通过“Stober”法制备出单分散球形SiO2粒子，并采用3-缩水甘油醚氧基丙基三甲氧基硅烷对其表面进行功能化修饰，然后，利用异丙醇铝作为多相催化剂，原位引发环氧丙烷（PO）单体开环聚合，制得了聚环氧丙烷（PPO）高分子刷接枝改性的SiO2（PPO-g-SiO2）。研究了单体添加量、反应温度及反应时间等因素对聚环氧丙烷高分子刷接枝量的影响规律。采用红外光谱（FT-IR）、X 射线光电子能谱（XPS）、透射电子显微镜（TEM）、扫描电子显微镜（SEM）及热重分析（TGA）等分析方法对制备的PPO-g-SiO2的化学结构、微观形貌以及接枝量进行了表征。结果显示，当单体添加量为2.38 mol·L−1，反应温度为80℃，反应时间为24 h时，PPO在SiO2表面的接枝量可达23.56%（质量分数）；其厚度约为15 nm。%Monodispersed spherical SiO2 particles were successfully prepared by Stober method, and the functional modification of SiO2 was obtained by the reaction of Si—OH with 3-glycidoxypropyltrimethoxysilane (GPS). By using aluminum isopropoxide as a heterogeneous catalyst to initiate in-situ ring-opening polymerization of the propylene oxide (PO) monomers, a polypropylene oxide (PPO) polymer brush grafted SiO2 (PPO-g-SiO2) was obtained. The effects of the amount of monomer, reaction temperature and reaction time on the grafted polymer brushes were discussed. In addition, the chemical structure and morphology of PPO-g-SiO2 and grafted amount were characterized by Fourier transform infrared spectroscopy (FT-IR), X-ray photoelectron spectroscopy (XPS), transmission electron microscopy (TEM), scanning electron microscope (SEM) and thermogravimetric analysis (TGA).
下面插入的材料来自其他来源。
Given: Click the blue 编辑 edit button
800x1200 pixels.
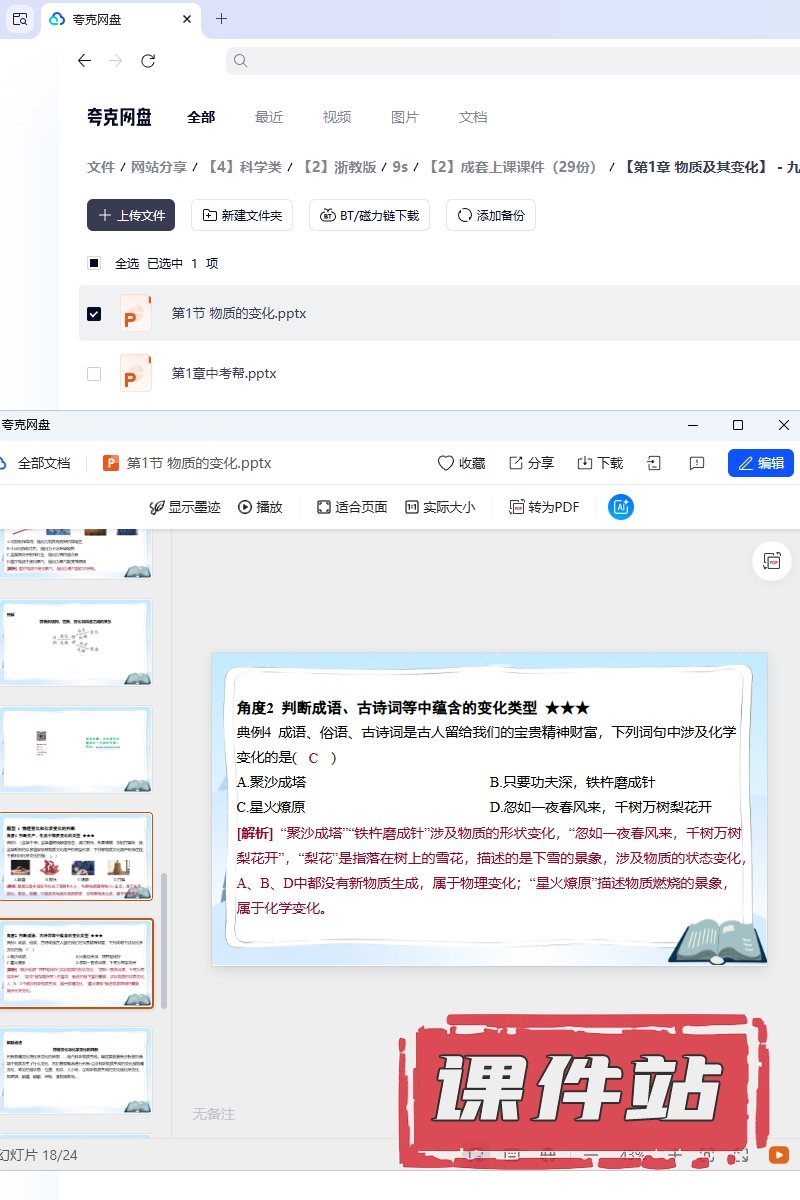Looking at the screenshot, I should 760,463.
The results show when the amount of the monomer addition is 2.38 mol·L−1, reaction temperature is 80℃, and reaction time is 24 h, respectively, the PPO graft quantity is up to 23.56%(mass) on SiO2 surface and the thickness is about 15 nm.